Let me quickly state that in addition to being the president of African Scholars Initiative based in Canada, I am also an assistant professor in the faculty of law at the University of Calgary, and my field of specialization is artificial intelligence and law. This is one area in which I have a professional expertise.
I have researched the implication of race with artificial intelligence. That's the major focus of my research.
On what is artificial intelligence based? Artificial intelligence technology is trained with data, and the problem is with garbage in and garbage out, where a new user raises data to train an artificial intelligence technology. That technology simply regurgitates that racism or discrimination, and that is the concern I'm having with regard to the use of that technology by IRCC.
The data in statute six of the report has shown a low approval rate for African countries. The racism and discrimination is evident from a human review of this application. If we train artificial intelligence technology using this data, we're going to have a regurgitation of that same problem, this time not by humans but by technology.

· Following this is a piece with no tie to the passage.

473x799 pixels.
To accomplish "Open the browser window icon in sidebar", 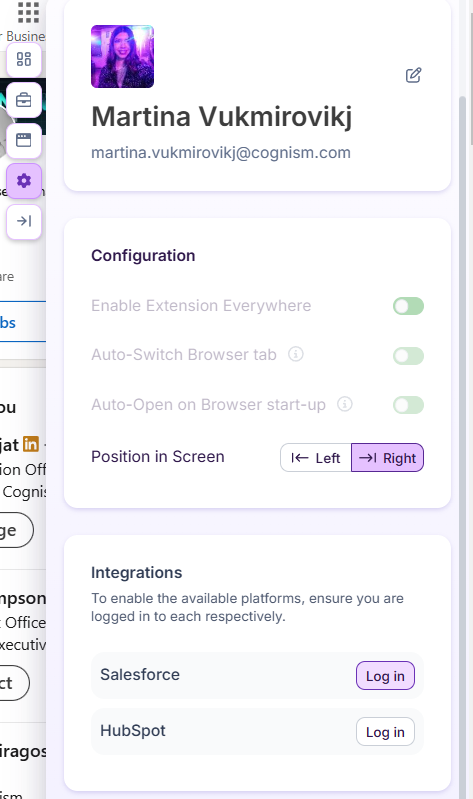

The IRCC has not even made things easy, because the entire use of Chinook technology and artificial intelligence is embedded in secrecy and a black box. I have made access to information requests for these documents, and they have been pushed back. The last response I received was to provide a 160-day extension. I don't even have access to this to be able to tell you, MP Kwan, whether this technology is amazing or discriminatory. I can't do that, because I don't have access to the data.
It might also help if members of the committee...You probably have more access to that data than I do, as well as to those technologies, so take a look at it, and you will probably come to the same conclusion.
There is a very serious risk if those technologies are used by IRCC now, because of the problem with regard to this dismal approval rate, and, of course, the black box behind those technologies.